As cities create anti-poverty offices, they try to understand the extent of local poverty, its distribution across demographic groups and the root causes. Earlier this year a commission appointed by Richmond Mayor Dwight Jones outlined regional factors that have resulted in a poverty rate for Richmond that is more than twice that of Virginia. Those factors included the concentration of public housing in the city, the destruction of working class neighborhoods by freeways, white flight and the decline of the manufacturing industry. The commission also noted that the regional transit system isn't sufficient for providing access to entry-level jobs and many of the available jobs require skills that local workers don't have. The same analysis would likely apply to any American city with a high poverty rate.



The Richmond commission recommended a long to-do list for combatting poverty, such as getting the Virginia General Assembly to streamline eligibility requirements for federal public assistance programs and promoting financial literacy. Going forward, a citizen body appointed by the city council would be charged with monitoring the progress of Richmond's anti-poverty plan.

In Hartford, Conn., the problem is that local public agencies don't talk enough to one another -- an issue echoed in Philadelphia's July report. "It wasn't so much a lack of resources as a lack of people working together," says Hartford Mayor Pedro Segarra, who was elected in 2010. "We needed to have a way to join into an effort for collecting the data so we could figure out what was working and what wasn't."

Hartford Opportunities, Segarra's version of CEO, seeks to create regular communication and collaboration across the city's public school system, the state's Department of Children and Families, the local chapter of United Way, the Hartford Foundation for Public Giving, the local public library system, and more than a dozen other public and private stakeholders. Last month, the mayor's office hired a demographer to better understand the state of poverty in Hartford.

Aside from better communication, what might the anti-poverty offices actually do? After winning a federal Social Innovation Fund grant in 2010 for $85 million over five years, several cities -- Kansas City, Mo.; Memphis; Newark, N.J.; New York City; San Antonio; Tulsa, Okla.; Cleveland; and Youngstown, Ohio -- began piloting various social policies, such as matched savings accounts for low-income tax filers and conditional-cash transfers for demonstrated improvements in health, education and employment. The grant allows for experimentation across multiple cities and the ability to test whether programs work in different contexts.
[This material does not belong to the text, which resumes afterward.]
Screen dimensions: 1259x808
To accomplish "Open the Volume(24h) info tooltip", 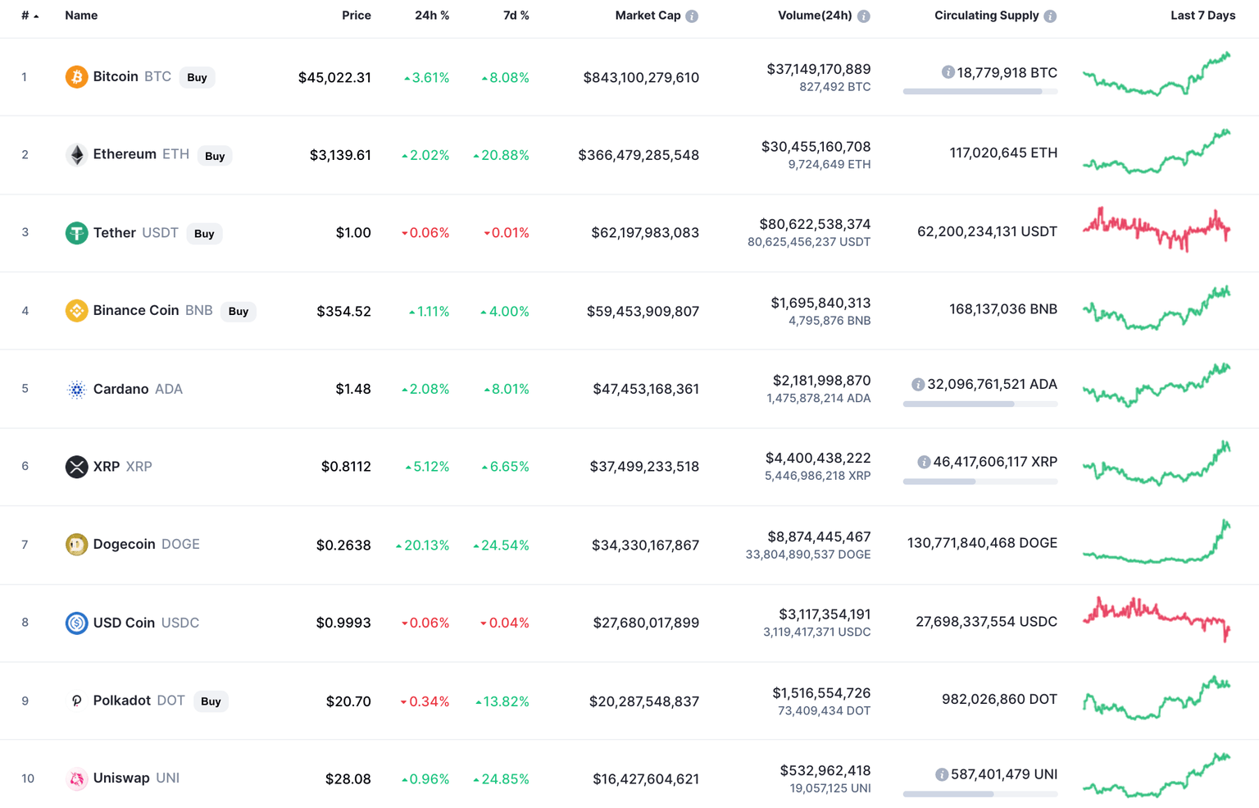I will tap(861, 14).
In Hartford, Segarra says he would like to mimic a project in Los Angeles called the Magnolia Place Family Center, a neighborhood resource center with prenatal care and dental hygiene services, a bank, a library, nutritional programs and an early learning center. About a dozen partners, representing a mix of city, county and nonprofit organizations, operate out of the same building. Ideally, Segarra says, several of Hartford's neediest neighborhoods would get their own Magnolia Place.

Although reductions in state and federal funding are motivating cities to try out new social programs, there's also a political upside to replicating the Center for Economic Opportunity model. Rigorous evaluation and data collection can both demonstrate effectiveness and allay taxpayer fears about fraud, says Linda Gibbs, deputy mayor for Health and Human Services in New York City. "This type of activity can really reinforce taxpayer support for programs for the poor."

J.B. Wogan is a Governing staff writer.